In het regeerakkoord heeft het kabinet zich uitgesproken voor afschaffing van de doorsneesystematiek. Voor de duidelijkheid, de doorsneesystematiek is de wijze waarop wij werkenden nu allemaal onze premie betaald hebben en nog steeds betalen. Binnen de pensioenregeling betaalt iedereen hetzelfde premiepercentage en krijgt iedereen voor elke euro dezelfde pensioenopbouw. Dat is eigenlijk niet logisch, omdat de inleg van een jongere werknemer veel langer kan renderen dan die van zijn oudere collega. Ofwel, eigenlijk is de kostprijs voor pensioen voor oudere deelnemers hoger dan die van jongere deelnemers.

Wanneer je iedereen de “echte” prijs laat betalen, de actuariële premie, dan wordt de oudere collega al snel veel duurder dan zijn net gestarte jonge collega. Dit zou concurrentie op de arbeidsmarkt betekenen, waarvan iedereen wel kan invullen hoe dat uitpakt voor de oudere werknemer. De oplossing die daarvoor is bedacht, is dat iedereen wel hetzelfde premiepercentage betaalt, maar dat jongeren daarvoor een hogere pensioenopbouw krijgen.

Dit laatste is het eerste probleem wat ik gemist heb in de discussie. De overheid meldt op de website: “Meestal bouwt u pensioen op tussen uw 21e en uw pensioenleeftijd.” Juist de jongeren zijn de dupe van de arbeidsmarkt die steeds meer flexibiliseert. Wanneer je in de beginjaren moeite hebt om een plek op de arbeidsmarkt te krijgen, of je bent nog aan het studeren, mis je precies die hoge opbouwjaren! Inhalen zal niet meevallen met een lager eindresultaat tot gevolg.
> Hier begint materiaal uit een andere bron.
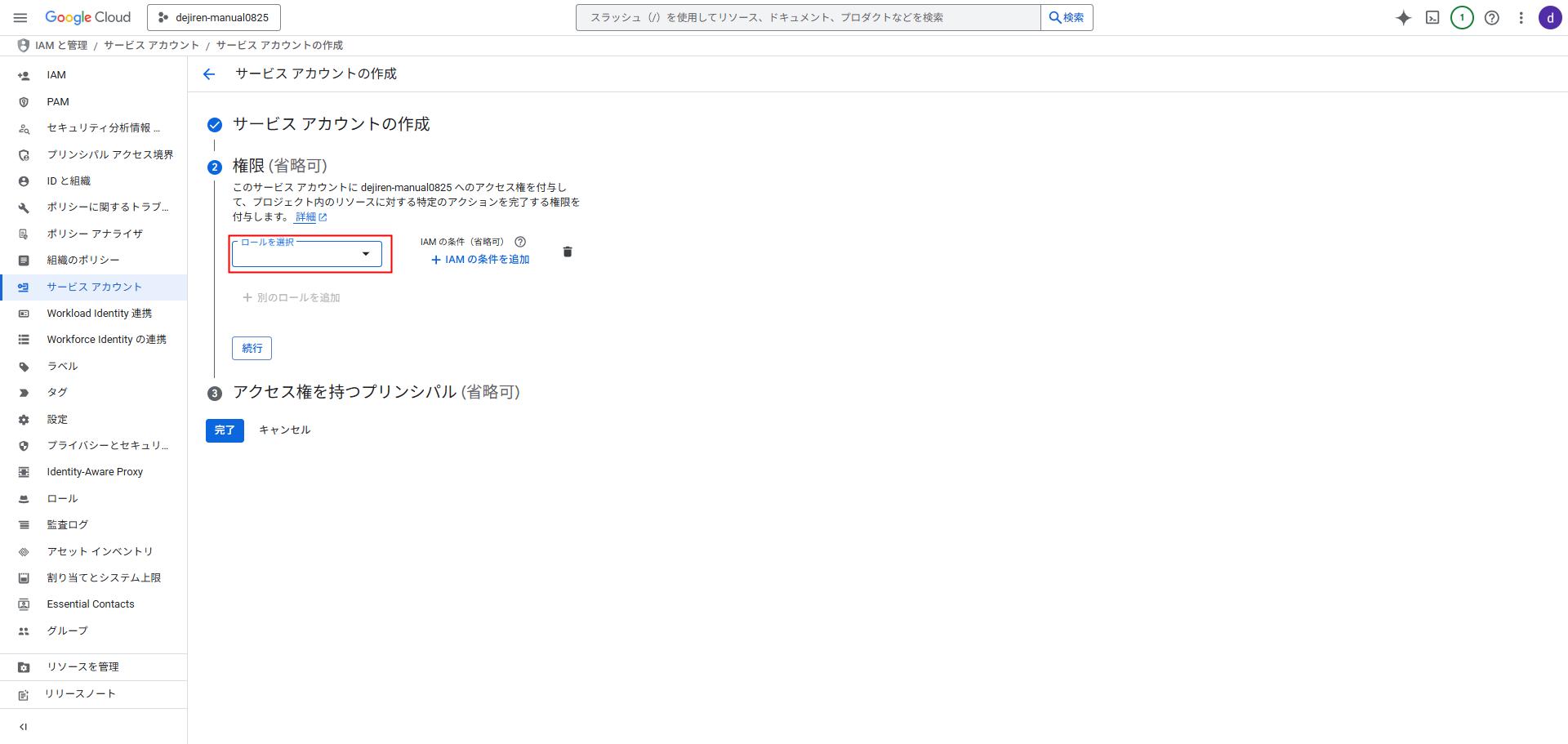Collapse the left sidebar navigation
Image resolution: width=1568 pixels, height=744 pixels.
pos(23,727)
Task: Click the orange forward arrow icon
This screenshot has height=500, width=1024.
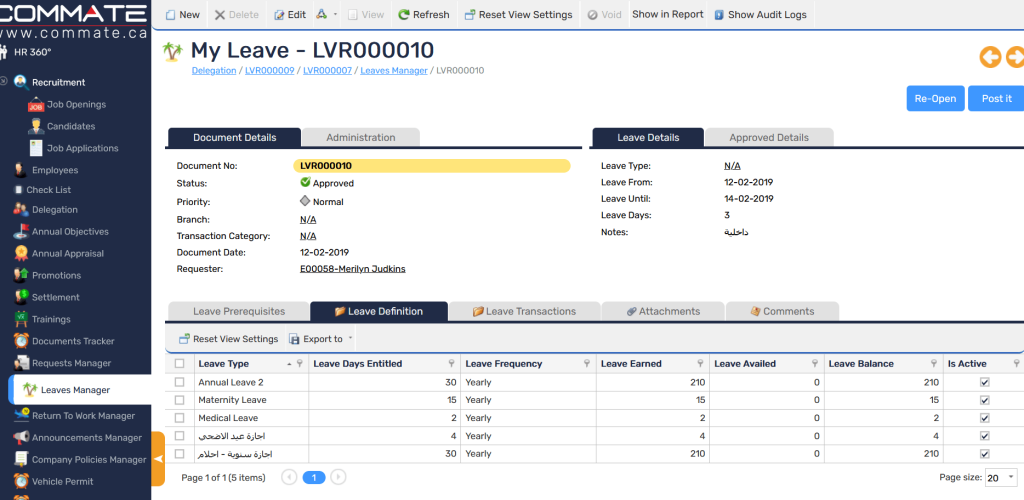Action: pos(1014,57)
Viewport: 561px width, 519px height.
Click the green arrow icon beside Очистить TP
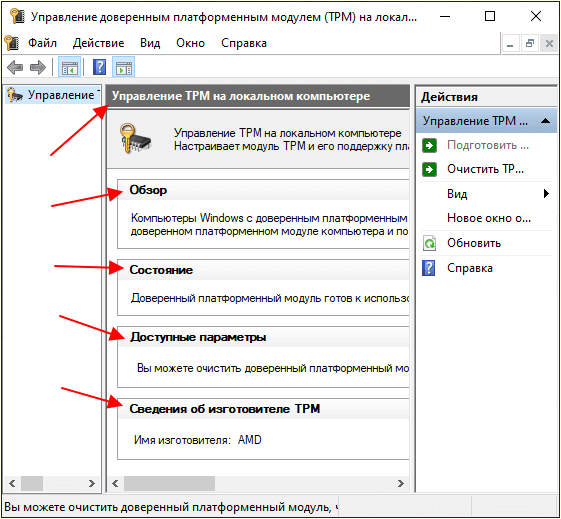click(x=429, y=169)
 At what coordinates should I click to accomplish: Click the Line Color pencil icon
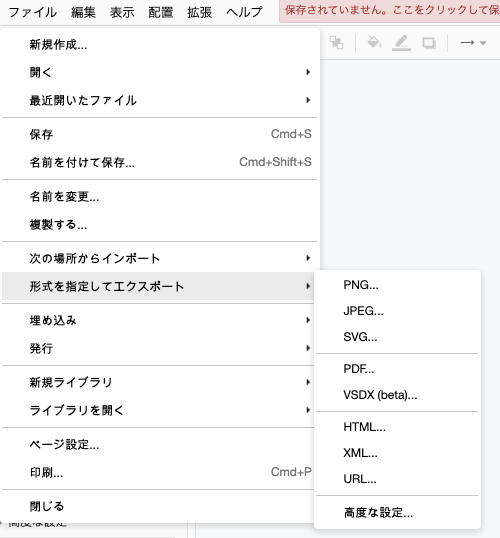[x=402, y=43]
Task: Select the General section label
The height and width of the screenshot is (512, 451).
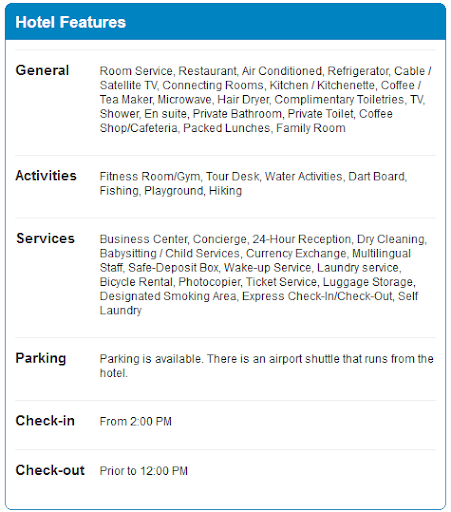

Het kabinet heeft al verklaard dat de doorsneepremie afgeschaft moet worden, maar wie betaalt de rekening? Daarover is natuurlijk gesproken aan de onderhandelingstafel, maar ook dit werd amper genoemd. Wat doe je dan met de huidige werkenden? Helaas pindakaas? Of, om het eerlijk te houden, compenseer je het geld wat zij mislopen? Tweede probleem, waarom sprak niemand over de kosten die de compensatie mee zou brengen en die geschat wordt op 60 tot 100 miljard? Ik heb heel goed geluisterd naar getallen die langs kwamen, maar deze bedragen kwamen niet langs!

Het Centraal Plan Bureau heeft op 29 november (dus na het klappen van het overleg) de gevraagde doorrekening geleverd van de effecten van het afschaffen van de doorsneesytematiek. Daaruit blijkt dat toekomstige deelnemers profijt zullen hebben van een nieuw stelsel. Maar huidige werkenden tussen 40 en 57 jaar zullen afhankelijk van de rentestand toch flinke pensioenschade oplopen!

Dit nadeel is het grootst voor werkenden in het midden van hun pensioenopbouw, omdat zij al wel de oudere collega’s hebben gesubsidieerd toen ze jong waren, maar zelf in de toekomst geen subsidie ontvangen.

Natuurlijk is er gesproken over oplossingen, waarbij de rekenrente een grote rol speelt, maar er kwamen geen harde garanties op tafel. Lessen uit het verleden hebben ons geleerd dat vertrouwen op een goed afloop iets te veel gevraagd is. Zoals de VCP het verwoordde: ” Wij gaan niet slapen en er maar op vertrouwen dat het goed komt. Met zoveel onzekerheid wil de VCP een noodrem in handen hebben zodat wij zeker weten dat de werkende Nederlanders niet de dupe worden.”